Base R#
R is another data science language more specifically geared towards statistics. R is an implementation of the S language by John Chambers written originally by Ross Ihaka and Robert Gentleman. The R Core Team, R Foundation and almost countless contributors continually improve and maintain R.

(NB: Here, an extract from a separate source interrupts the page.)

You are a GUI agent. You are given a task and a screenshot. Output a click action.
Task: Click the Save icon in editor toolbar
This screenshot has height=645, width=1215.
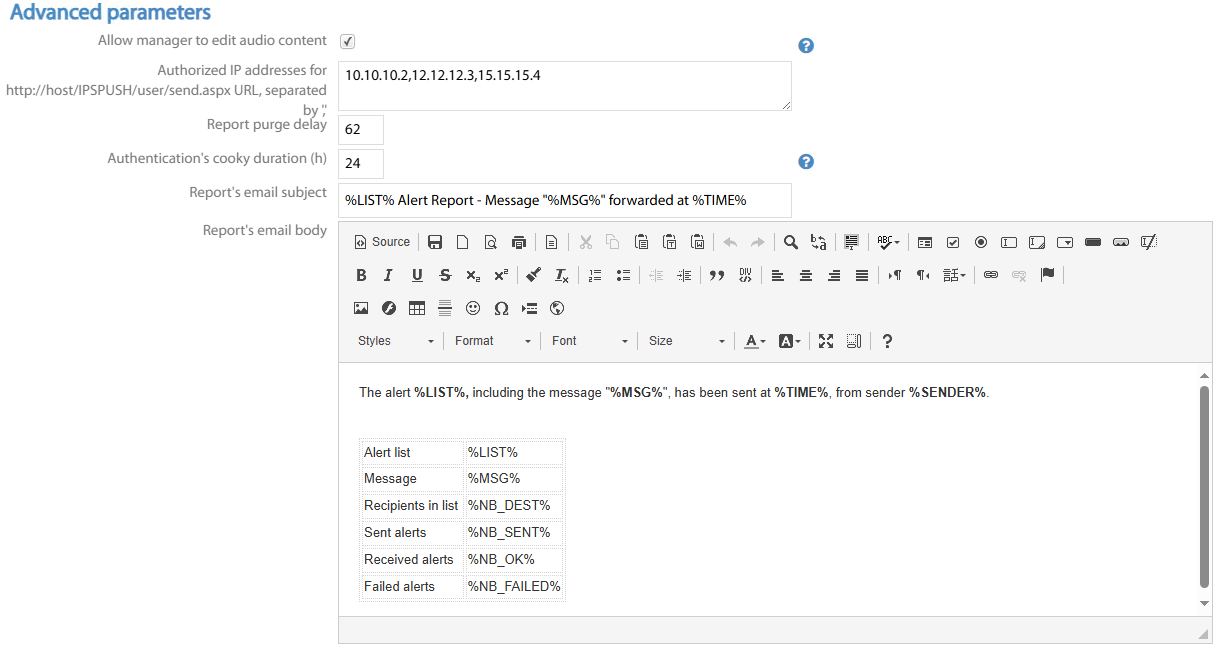(435, 242)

In this course, we’re going to cover very little basic R and focus mainly on the so-called tidyverse. However, a little base R goes a long way. You can install R into jupyter notebooks and then have it as an option. Alternatively, Rstudio is a well known R ide as is ESS in Emacs.
R installation#
You can install R from conda environment or directly from CRAN. If on Windows, make sure to install Rtools as well. On a mac, I always made sure that I had the developer tools installed. On linux it’s a good idea to have all of the dev version of R system dependencies installed.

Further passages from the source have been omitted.